Friday, March 20, 2009

HEARTY MANICOTTI

(8 main dish servings)

1 lb. Italian sweet sausage links
1 lb. ground beef
1 medium onion, chopped
2 16 oz. cans tomato puree
1 6 oz. can tomato paste
1 tsp. sugar
1/2 tsp. pepper
2 tbsp. parsley, chopped
basil
salt
1 8 oz. package manicotti shells
4 cups ricotta cheese
1 8 oz. package mozzarella cheese
Parmesan cheese

In covered 5 quart Dutch oven. Over medium heat, in 1/4 cup water, cook sausage links 5 minutes. Uncover, brown well, drain on paper towel.

Spoon fat from Dutch oven. over medium heat brown ground beef and onions, stir in tomato puree, paste, sugar, pepper, 1 tsp. basil, 1 tsp. salt, 1 cup water; simmer, covered 45 minutes.

Cut sausage into bite-size pieces; add to mixture and cook 15 minutes, stirring occasionally. Meanwhile, cook manicotti as label directs; drain. Preheat oven to 375 degrees.

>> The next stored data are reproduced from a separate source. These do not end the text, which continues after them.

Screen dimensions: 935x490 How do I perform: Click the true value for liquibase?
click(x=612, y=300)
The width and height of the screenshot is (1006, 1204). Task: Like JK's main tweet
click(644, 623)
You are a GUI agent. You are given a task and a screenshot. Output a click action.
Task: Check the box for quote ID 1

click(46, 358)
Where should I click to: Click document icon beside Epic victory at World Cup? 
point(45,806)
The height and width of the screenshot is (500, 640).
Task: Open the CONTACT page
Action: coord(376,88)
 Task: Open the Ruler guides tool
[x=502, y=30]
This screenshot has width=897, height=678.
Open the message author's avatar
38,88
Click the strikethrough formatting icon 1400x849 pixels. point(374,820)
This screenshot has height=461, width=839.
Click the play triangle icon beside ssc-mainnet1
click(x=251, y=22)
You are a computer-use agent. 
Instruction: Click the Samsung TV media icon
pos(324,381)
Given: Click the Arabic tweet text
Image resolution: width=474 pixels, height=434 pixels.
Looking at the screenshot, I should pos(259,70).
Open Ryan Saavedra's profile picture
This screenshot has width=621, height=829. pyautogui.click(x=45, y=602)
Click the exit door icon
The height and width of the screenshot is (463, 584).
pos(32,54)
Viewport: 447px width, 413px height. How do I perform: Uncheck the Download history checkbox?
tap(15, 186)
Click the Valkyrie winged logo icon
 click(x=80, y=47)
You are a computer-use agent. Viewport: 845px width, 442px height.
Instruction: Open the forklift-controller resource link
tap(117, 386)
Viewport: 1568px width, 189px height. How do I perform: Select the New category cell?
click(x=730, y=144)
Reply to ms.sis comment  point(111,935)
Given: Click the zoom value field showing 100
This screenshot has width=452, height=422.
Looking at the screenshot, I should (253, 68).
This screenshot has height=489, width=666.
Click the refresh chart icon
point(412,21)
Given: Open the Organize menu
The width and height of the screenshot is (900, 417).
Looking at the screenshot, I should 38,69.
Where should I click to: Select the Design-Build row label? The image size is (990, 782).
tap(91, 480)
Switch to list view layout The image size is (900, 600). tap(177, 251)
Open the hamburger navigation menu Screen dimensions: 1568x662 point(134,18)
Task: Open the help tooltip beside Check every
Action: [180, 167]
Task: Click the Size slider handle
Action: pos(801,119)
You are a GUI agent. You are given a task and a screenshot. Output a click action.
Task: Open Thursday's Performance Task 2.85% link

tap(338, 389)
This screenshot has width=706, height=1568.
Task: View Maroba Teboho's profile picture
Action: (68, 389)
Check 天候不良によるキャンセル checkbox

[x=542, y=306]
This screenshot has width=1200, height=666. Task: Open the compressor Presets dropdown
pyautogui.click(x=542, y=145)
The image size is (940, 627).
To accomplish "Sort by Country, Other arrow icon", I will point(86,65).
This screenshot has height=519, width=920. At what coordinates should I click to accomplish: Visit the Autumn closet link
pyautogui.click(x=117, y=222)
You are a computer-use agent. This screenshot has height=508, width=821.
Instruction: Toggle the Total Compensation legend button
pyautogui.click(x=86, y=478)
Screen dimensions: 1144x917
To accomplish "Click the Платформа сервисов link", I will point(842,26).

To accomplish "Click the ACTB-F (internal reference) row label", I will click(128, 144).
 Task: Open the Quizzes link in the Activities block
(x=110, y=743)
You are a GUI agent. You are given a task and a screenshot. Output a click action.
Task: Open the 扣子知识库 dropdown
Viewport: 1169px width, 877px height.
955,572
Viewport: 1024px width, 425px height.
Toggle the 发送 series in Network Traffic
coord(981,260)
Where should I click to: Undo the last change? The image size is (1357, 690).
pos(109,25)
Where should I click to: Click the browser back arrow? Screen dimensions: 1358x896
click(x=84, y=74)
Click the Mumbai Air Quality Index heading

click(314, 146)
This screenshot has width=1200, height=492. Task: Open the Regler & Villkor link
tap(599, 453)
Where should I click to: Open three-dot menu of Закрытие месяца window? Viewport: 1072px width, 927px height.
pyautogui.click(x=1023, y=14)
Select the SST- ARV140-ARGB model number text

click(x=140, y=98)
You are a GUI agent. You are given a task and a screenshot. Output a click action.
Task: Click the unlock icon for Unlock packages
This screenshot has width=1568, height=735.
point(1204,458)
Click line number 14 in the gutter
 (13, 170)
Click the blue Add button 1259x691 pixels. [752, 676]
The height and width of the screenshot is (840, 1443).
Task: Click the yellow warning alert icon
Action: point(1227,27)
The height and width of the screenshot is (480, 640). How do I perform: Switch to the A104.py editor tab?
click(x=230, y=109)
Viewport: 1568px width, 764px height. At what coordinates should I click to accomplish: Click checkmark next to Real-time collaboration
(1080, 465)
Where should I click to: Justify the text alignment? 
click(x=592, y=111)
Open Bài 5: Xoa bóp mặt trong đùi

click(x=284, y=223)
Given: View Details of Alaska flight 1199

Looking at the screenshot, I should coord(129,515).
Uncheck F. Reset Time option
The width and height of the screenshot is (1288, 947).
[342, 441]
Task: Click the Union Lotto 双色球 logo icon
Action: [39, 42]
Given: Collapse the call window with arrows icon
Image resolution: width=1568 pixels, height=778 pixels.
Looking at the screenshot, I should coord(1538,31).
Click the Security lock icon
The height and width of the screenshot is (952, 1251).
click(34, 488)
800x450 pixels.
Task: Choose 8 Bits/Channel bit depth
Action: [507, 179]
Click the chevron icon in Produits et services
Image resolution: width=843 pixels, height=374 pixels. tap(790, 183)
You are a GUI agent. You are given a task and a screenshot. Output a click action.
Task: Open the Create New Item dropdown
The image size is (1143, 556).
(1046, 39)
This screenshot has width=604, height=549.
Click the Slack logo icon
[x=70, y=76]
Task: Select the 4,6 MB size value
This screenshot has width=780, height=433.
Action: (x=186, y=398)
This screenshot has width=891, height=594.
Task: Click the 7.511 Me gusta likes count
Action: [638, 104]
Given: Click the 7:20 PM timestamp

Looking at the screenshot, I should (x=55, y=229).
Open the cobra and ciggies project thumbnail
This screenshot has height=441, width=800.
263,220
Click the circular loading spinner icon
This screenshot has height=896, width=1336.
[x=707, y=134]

In a large bowl, combine ricotta and mozzarella (diced) cheeses, parsley, 3/4 tsp. basil, 1/2 tsp salt; stuff into shells.

Spoon half of meat sauce into 13" x 9" baking dish. Place half of shells over sauce in one layer. Spoon remaining sauce, except 3/4 cup, over shells, top with remaining shells in one layer.
Spoon reserved meat sauce over top. Sprinkle with parmesan. Bake 30 minutes.